Bottines zébrées Isabel Marant
Elle maudit le jour où la fast fashion a rendu obsolètes les Bekett, appelle toutes les vendeuses du 1 rue Jacob par leur prénom, succombe régulièrement aux dernières créations de Jérôme Dreyfuss (qu'elle considère comme les beaux-enfants de sa créatrice fétiche), a failli régurgiter son petit déjeuner (café + mini paquet de fraises Tagada) en découvrant le mot H&M accolé à celui d'Isabel Marant et perd tout sens critique lorsqu'il s'agit de savoir si oui ou non le dernier must have shoesesque de celle qui assume humblement ses cheveux blancs est fait pour elle.

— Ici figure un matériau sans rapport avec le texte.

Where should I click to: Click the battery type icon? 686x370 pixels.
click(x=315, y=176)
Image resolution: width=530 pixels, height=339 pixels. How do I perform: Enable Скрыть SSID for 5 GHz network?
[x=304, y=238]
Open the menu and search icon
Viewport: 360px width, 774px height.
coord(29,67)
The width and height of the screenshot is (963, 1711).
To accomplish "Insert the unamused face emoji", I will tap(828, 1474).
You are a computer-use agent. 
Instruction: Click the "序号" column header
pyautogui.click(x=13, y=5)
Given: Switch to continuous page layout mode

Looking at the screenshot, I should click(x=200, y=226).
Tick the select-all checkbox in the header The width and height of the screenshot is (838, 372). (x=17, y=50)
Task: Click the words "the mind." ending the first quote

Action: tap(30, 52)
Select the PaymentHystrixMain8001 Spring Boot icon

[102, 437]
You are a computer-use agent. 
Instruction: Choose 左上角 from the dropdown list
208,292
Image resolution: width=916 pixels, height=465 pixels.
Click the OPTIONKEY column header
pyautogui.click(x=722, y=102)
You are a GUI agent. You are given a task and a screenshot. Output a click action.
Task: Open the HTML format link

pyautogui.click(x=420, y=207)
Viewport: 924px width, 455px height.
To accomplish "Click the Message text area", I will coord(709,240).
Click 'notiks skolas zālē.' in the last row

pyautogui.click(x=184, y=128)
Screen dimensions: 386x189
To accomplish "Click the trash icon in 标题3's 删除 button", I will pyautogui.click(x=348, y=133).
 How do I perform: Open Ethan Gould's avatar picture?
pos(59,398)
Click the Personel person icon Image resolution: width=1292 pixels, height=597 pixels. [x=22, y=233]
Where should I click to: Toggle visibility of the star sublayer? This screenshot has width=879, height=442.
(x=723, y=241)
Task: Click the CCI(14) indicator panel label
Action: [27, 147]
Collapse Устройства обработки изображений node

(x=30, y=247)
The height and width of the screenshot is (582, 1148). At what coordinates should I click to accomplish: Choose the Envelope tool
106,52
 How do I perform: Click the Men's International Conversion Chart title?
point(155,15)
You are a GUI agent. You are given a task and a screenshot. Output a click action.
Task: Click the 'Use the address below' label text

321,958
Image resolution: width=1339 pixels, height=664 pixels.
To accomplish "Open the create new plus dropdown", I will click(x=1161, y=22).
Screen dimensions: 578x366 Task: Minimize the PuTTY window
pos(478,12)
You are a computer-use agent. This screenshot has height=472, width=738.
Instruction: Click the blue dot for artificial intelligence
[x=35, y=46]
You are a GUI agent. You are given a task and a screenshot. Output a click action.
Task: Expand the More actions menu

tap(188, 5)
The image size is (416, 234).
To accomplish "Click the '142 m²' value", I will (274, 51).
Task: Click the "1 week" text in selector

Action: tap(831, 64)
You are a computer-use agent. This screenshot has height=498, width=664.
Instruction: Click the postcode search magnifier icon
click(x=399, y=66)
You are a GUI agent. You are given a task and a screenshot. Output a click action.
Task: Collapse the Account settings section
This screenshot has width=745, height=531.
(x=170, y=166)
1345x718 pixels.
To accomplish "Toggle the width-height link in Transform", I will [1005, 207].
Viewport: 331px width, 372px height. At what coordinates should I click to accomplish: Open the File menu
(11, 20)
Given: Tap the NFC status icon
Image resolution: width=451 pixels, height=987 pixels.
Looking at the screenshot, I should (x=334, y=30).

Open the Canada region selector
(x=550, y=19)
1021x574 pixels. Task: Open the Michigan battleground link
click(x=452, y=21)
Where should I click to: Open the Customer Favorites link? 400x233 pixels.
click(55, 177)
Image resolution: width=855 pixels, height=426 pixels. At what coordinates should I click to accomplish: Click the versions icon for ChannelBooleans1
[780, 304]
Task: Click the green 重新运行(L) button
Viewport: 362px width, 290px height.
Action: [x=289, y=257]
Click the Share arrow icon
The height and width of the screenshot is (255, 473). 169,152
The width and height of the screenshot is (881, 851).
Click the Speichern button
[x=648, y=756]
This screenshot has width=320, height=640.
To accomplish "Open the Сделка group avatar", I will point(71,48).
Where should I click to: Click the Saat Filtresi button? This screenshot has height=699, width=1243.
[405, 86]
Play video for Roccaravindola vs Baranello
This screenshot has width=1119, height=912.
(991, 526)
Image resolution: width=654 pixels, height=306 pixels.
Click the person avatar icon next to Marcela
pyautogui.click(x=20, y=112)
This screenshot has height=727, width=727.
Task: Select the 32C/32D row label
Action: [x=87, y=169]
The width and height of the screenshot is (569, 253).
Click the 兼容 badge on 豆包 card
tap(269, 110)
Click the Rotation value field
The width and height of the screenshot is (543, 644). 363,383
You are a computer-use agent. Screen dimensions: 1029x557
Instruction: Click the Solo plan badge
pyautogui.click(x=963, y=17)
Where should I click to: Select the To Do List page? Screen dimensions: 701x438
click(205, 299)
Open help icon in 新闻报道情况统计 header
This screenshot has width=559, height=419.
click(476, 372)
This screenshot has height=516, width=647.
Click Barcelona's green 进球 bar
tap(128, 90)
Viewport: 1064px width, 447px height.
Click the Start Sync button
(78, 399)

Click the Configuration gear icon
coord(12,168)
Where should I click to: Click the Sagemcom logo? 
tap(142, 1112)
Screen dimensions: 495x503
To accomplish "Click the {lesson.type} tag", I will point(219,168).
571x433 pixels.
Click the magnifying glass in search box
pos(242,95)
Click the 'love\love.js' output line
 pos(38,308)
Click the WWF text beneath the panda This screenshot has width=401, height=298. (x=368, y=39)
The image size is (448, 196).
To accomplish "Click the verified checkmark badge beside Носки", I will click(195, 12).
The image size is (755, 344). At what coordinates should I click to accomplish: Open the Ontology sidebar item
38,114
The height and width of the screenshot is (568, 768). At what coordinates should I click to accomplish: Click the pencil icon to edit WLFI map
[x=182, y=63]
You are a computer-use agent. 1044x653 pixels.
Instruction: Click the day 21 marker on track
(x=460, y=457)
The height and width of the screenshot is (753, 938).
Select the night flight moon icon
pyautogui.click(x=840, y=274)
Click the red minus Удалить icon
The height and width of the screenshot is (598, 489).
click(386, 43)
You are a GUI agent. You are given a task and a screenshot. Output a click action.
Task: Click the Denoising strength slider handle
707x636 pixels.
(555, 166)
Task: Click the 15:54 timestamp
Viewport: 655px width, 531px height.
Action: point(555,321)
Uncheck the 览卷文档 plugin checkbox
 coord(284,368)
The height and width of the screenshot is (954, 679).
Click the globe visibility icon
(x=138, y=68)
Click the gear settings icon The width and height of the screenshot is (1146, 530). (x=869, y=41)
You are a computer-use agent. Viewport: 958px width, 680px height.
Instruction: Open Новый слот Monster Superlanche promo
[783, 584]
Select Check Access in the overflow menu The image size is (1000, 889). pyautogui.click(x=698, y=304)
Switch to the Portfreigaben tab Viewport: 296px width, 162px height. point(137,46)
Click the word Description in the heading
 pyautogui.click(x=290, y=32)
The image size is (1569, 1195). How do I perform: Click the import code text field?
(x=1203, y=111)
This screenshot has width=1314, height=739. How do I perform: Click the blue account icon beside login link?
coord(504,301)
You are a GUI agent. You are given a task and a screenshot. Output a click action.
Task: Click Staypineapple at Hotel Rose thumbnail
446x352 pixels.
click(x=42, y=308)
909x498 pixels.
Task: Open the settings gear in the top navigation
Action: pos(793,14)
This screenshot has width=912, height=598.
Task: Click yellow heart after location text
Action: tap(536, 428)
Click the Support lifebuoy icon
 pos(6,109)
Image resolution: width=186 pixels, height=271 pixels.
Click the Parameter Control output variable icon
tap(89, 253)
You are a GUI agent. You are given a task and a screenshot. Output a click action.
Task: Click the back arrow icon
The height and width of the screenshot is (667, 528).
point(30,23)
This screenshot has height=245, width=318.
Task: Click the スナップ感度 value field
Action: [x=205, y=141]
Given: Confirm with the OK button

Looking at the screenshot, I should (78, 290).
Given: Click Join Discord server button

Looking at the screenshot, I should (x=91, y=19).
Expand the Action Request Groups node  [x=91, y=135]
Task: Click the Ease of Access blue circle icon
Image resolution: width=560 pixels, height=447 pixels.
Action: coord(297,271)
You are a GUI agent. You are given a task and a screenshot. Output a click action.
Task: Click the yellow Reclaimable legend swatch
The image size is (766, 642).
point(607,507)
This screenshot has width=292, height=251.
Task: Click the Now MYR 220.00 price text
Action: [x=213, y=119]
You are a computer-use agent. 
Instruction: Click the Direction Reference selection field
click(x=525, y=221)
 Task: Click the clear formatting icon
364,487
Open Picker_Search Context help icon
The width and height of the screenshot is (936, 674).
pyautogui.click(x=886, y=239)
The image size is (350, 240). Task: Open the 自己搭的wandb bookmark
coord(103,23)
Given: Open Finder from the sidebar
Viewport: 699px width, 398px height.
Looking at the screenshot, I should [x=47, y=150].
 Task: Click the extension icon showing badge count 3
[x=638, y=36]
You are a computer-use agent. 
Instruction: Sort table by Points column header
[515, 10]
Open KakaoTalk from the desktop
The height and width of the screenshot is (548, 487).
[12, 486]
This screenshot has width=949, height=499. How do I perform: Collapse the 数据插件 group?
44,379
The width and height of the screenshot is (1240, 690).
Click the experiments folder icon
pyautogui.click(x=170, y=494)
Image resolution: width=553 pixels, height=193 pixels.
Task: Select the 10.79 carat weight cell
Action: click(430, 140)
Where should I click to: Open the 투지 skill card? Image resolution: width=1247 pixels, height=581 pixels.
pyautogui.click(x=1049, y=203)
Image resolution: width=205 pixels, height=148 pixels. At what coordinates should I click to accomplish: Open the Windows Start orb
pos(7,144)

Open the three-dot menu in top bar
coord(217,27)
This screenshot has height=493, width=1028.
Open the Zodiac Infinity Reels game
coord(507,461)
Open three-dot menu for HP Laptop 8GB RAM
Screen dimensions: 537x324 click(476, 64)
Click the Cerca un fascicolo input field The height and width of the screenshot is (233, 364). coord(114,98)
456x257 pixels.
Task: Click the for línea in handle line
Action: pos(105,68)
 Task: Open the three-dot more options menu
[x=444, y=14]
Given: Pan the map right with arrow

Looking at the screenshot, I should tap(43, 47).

Bref, cette jeune femme de 35 ans qui se jure d'arrêter de fumer entre deux bols d'açaï et qui dilapide son salaire de RP en fringues taille 34 ne devrait pas tarder à chausser ces bottines zébrées aux ambitions glam' rock.
Bottes en PVC peintes à la main Kenzo
Elle ne rate aucune soirée organisée par Nick V, écume les cours de danse hip-hop de la capitale en quête du mouvement ultime, a depuis longtemps décidé de délaisser les lissages au profit d'une volumineuse et sublime coupe afro, aime se lover dans les bergères de l'espace Seymour, distille au sein de ses tenues la fantaisie qui fait défaut à sa profession d'ingénieur informatique et se délecte avec gourmandise des dernières folies aperçues à la FIAC. Des oeuvres loufoques mais néanmoins attractives, qu'elle assimile à la dégaine arty/sophistiquée/fun de ces bottes Kenzo qui sont assurément faites pour elle.
Bottines en velours à ornements Prada
Les soirs d'inactivité mondaine, elle se régale de romans évoquant l'océan (de Vingt mille lieues sous les mers à Moby Dick en passant par Les Travailleurs de la mer), n'aime rien mieux que d'éblouir ses collègues avec ses chatoyantes pièces Dries Van Noten, se désespère que le velours - sa matière de prédilection - soit à nouveau à la mode (tant elle juge vulgaire le concept de tendance), travaille dans l'édition, regrette que le thé vert ne provoque pas l'euphorie du champagne, revendique son statut de femme nullipare et troquerait bien Karl Lagerfeld contre Paul Poiret. Microscopique, les cheveux flamboyants et les attaches fines, celle pour qui porter des chaussettes avec des souliers ouverts n'est ni une faute de goût, ni une lubie saisonnière est faite pour ces compensées pour matelot de cabaret.
Mocassins dorés Tod's
Elle essaie - sans succès - de zenifier son quotidien via l'appli Petit BamBou que son aîné - scolarisé à l'école Jeannine-Manuel - lui a téléchargé, jongle entre les paniers bio, les psychodrames avec le personnel de maison, les rendez-vous chez sa voyante et les thés/conseils de guerre au Shangri-La avec sa garde rapprochée (constituée de femmes de diplomates et de mères roulant en Porsche Cayenne), en a régulièrement assez de sa collection de ballerines Chanel et file chez son chirurgien esthétique à chaque incartade amoureuse de son mari. Maladroitement originaux, mais estampillés d'un logo BCBG, ces mocassins sont de toute évidence destinés à venir chausser cette Parisienne de 46 ans lors de ses après-midi shopping avenue Montaigne. PS : Les personnages et les situations de ce texte étant purement fictifs, toute ressemblance avec des personnes ou des situations existantes ou ayant existé ne saurait être que fortuite.